JBS, one of the world’s largest food companies, has taken another significant step toward becoming Net Zero by 2040. The company is the first in the food industry to have a qualified enterprise to issue International Renewable Energy Certificates (International REC Standard / I-REC), demonstrating that electricity is generated using renewable and environmentally responsible sources.
The certification was obtained through Biolins, a JBS-owned thermoelectric plant that generates electricity from biomass such as sugarcane bagasse, wood sawdust, and eucalyptus waste. The facility has a 45 MW capacity, which is enough to power a 300,000-person city. Biolins can issue 113,400 certificates for the previous year based on the energy generated by the enterprise in 2021.
In Brazil, I-RECs are officially distributed by Instituto Totum. Therefore, businesses and industries can purchase them to demonstrate that they use renewable energy sources such as solar plants, wind farms, thermal power plants, and biomass power plants.
This allows certificate holders to offset Scope 2 emissions, which include indirect CO2 emissions associated with purchasing electricity for personal use and thus contribute to their decarbonization targets.
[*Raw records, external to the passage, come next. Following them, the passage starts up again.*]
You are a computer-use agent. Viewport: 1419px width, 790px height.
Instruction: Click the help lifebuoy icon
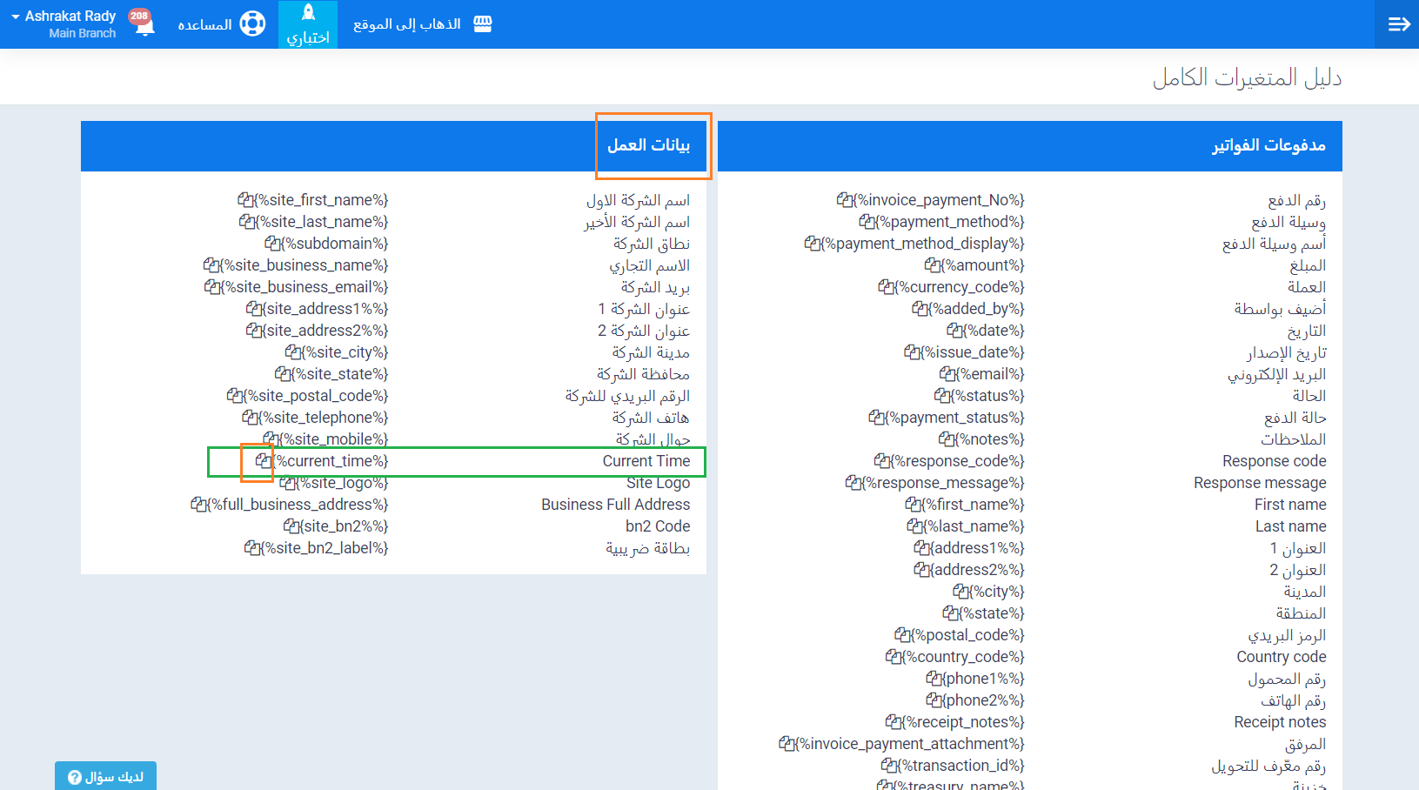coord(252,23)
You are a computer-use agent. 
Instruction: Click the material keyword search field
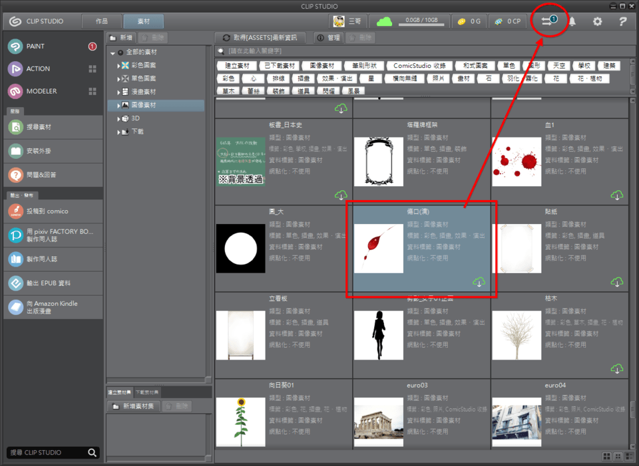click(x=426, y=51)
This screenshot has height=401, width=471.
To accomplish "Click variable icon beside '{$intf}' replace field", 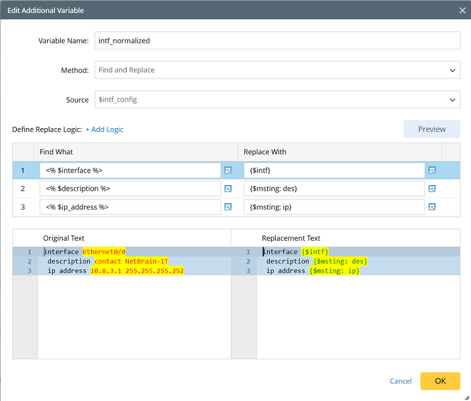I will tap(432, 170).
“This is an important milestone because it certifies that Biolins is environmentally clean and that it injects energy from a 100% renewable source into the National Interconnected System (SIN). This means that the holders of I-RECs issued by Biolins can prove that the energy consumed in their operations is clean,” says the Director of Sustainability at JBS Brazil, Maurício Bauer. Currently, Biolins supplies 20% of JBS’s electricity needs in Brazil.